[Task list]:
1. Summarize the FCC filings report in two sentences.
2. In the FCC filings report, which cable companies sent representatives to the Nov. 24 meeting with Wireline Bureau and Office of General Counsel staff?
3. Continue the FCC filings report from its final sentence.

[Source passage]:
The FCC should issue a subpoena to collect the data it requests in its revised special access data collection order, representatives from cable companies and NCTA told staff from the Wireline Bureau and Office of General Counsel in a meeting Nov. 24, said an ex parte filing by the association posted Friday in docket 05-25. Charter Communications, Cox Enterprises and Time Warner Cable sent representatives. They want the FCC to subpoena the data to protect the cable companies from running “afoul” of Communications Act privacy requirements protecting identification information, NCTA said. This will allow providers subject to Communications Act Section 631 "to comply with that section’s privacy requirements while providing the Commission with the full suite of information requested in the special access proceeding,” NCTA said.
Comcast's planned buy of Time Warner Cable poses “substantial threats to competition,” CenturyLink said in a Nov. 24 presentation to a large number of FCC staff. The staff included Philip Verveer, aide to FCC Chairman Tom Wheeler, and Shane Greenstein of the FCC's transaction review team, plus staff from the Media and Wireline bureaus, the Office of Strategic Planning, the General Counsel's Office and the Public Safety Bureau, said an ex parte filing in docket 14-57. The meeting also concerned the effects of the deal on CenturyLink's pay TV business, and information on CenturyLink's churn rates and financial information was redacted from the filing.

[Records supplied]:

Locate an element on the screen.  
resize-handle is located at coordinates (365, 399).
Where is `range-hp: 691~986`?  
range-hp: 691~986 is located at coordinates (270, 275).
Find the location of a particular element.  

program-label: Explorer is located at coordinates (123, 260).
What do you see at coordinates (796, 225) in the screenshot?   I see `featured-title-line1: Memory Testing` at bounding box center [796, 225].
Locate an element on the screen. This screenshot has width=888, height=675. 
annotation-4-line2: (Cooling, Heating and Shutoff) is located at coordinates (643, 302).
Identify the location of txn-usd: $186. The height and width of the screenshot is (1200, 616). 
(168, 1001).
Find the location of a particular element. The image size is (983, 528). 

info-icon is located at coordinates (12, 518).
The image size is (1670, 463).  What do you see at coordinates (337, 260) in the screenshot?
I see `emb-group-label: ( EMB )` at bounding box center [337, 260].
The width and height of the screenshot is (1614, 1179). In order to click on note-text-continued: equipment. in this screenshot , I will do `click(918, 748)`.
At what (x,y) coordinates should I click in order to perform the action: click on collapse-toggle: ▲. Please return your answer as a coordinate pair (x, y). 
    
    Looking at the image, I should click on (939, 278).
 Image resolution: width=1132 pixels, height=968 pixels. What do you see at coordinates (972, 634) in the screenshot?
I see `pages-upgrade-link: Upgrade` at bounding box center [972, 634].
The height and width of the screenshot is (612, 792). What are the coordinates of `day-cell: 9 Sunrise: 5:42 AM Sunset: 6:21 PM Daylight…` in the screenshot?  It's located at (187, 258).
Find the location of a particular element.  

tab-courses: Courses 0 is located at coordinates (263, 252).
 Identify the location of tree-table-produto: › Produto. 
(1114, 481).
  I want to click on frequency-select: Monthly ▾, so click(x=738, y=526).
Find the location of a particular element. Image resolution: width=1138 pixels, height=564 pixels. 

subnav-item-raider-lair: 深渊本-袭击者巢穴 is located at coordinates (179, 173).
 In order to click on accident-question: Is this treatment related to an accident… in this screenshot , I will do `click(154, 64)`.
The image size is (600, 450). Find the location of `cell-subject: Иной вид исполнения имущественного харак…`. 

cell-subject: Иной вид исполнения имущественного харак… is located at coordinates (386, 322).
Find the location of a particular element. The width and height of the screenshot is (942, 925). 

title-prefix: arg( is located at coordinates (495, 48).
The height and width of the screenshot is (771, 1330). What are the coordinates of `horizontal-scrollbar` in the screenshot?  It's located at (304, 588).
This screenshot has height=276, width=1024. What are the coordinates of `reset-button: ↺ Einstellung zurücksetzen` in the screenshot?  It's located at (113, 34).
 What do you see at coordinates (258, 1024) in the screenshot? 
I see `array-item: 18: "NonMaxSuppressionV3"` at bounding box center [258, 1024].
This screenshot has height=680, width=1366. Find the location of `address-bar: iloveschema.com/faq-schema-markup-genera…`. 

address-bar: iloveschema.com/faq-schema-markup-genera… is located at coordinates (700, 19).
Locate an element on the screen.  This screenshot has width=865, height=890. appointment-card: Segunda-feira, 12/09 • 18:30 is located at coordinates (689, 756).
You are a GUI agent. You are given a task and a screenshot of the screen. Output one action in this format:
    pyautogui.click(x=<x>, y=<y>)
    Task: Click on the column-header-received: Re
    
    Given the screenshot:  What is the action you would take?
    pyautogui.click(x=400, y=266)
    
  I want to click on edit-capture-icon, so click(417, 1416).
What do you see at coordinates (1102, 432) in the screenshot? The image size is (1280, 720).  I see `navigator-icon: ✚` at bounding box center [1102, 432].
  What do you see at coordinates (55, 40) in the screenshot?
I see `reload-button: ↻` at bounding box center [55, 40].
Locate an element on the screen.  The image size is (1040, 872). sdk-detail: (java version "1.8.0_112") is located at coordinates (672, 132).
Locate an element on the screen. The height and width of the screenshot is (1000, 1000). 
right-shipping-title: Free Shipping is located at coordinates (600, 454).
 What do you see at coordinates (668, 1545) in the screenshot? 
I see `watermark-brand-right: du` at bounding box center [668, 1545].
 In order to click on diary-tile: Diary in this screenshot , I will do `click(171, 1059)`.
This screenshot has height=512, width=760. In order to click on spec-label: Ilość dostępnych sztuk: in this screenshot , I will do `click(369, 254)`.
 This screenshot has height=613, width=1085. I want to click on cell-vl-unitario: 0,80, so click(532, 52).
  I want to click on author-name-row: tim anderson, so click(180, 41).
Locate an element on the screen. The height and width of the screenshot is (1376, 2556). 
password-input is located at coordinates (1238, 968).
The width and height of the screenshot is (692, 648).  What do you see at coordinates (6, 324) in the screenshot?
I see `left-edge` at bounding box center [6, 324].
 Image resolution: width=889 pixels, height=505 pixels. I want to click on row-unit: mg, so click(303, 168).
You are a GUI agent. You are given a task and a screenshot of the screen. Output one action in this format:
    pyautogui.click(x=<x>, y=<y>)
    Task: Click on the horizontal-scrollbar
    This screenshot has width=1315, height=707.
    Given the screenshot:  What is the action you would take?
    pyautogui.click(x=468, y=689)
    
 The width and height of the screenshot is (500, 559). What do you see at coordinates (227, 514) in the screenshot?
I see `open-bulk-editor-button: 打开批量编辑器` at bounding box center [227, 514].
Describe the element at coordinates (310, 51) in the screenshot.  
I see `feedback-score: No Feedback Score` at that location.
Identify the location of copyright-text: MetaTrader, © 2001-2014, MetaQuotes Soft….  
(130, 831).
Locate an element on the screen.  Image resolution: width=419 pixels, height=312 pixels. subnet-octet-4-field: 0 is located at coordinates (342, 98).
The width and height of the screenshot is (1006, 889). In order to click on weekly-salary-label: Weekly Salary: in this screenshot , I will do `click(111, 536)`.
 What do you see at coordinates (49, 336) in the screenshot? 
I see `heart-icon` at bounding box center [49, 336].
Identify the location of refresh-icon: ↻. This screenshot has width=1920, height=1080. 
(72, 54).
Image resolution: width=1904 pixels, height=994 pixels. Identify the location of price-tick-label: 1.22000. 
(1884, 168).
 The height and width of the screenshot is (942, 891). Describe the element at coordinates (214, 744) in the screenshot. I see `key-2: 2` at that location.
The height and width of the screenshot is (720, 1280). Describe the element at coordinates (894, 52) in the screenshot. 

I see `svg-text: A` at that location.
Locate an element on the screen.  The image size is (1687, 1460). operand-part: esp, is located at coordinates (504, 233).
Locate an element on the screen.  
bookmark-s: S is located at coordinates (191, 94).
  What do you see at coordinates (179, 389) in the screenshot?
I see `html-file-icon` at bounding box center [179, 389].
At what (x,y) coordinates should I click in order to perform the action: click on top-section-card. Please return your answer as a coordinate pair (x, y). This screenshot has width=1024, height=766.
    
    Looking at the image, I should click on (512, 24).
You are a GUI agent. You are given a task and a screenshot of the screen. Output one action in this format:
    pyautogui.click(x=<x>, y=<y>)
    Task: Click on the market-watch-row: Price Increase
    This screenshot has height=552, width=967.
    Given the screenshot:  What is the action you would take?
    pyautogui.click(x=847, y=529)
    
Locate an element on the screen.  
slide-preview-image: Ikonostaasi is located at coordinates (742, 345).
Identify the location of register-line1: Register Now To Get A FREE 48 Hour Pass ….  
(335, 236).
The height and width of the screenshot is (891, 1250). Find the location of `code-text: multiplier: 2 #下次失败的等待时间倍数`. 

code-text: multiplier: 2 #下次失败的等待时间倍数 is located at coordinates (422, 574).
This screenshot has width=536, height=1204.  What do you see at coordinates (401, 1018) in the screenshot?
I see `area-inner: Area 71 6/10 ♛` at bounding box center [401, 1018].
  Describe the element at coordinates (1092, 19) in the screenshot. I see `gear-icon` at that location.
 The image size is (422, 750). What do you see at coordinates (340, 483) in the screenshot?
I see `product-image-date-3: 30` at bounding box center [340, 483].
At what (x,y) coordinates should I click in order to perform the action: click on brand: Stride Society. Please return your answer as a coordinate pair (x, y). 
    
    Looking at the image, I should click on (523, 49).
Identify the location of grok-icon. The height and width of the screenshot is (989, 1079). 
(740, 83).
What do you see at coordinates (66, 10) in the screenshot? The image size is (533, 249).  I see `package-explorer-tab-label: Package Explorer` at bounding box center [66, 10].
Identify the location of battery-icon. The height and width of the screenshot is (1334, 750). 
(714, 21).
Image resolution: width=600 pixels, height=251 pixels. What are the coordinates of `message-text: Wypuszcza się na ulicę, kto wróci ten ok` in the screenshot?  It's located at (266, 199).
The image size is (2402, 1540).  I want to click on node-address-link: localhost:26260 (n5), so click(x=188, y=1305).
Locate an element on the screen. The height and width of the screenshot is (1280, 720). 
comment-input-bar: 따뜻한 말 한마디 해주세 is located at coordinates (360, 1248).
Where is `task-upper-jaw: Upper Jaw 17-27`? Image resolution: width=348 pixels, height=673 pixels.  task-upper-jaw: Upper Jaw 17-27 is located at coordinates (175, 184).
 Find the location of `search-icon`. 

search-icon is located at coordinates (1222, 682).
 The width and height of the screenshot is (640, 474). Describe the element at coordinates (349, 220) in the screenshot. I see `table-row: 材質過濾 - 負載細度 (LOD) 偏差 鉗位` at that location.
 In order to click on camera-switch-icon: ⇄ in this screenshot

[Your responses]:
1. Representatives from NCTA and the cable companies Charter Communications, Cox Enterprises and Time Warner Cable urged FCC staff to issue a subpoena for the special access data, so that providers could supply it without running afoul of Communications Act privacy requirements in Section 631. In a separate Nov. 24 presentation to FCC staff, CenturyLink said Comcast's planned buy of Time Warner Cable poses substantial threats to competition, and its churn rates and financial information were redacted from the filing.

2. Charter Communications, Cox Enterprises and Time Warner Cable.

3.
The FCC asked the U.S. Court of Appeals for the D.C. Circuit for an expedited briefing schedule for content companies’ petition for review of the commission’s order releasing confidential programming documents connected with the proposed mergers of AT&T/DirecTV and Comcast/Time Warner Cable. An emergency stay in the case has put the FCC’s shot clocks for completing merger reviews on hold. The petitioners in the case, which include CBS, Disney and Viacom, have consented to the proposed schedule, the FCC said. Under the FCC’s proposed schedule, the final briefs in the case would be filed Jan. 13, with the court likely issuing an opinion some weeks later. Since the programmers’ case sought to block access only to the video programming confidential information, the commission will allow access during the stay to highly confidential information that doesn’t contain VPCI, the motion said.
Time Warner Cable Deputy General Counsel David Christman met with FCC staff last week to describe the relationship between Bright House Networks, Advance/Newhouse and TWC, said a partially redacted ex parte filing posted in docket 14-57 Tuesday. A/N is the “exclusive day-to day manager” of the Bright House Networks systems, while TWC provides “programming acquisition and network-related services” to the BHN systems, TWC said. It said the arrangement provides “scale advantages” to Bright House while TWC benefits from “close collaboration” with BHN management.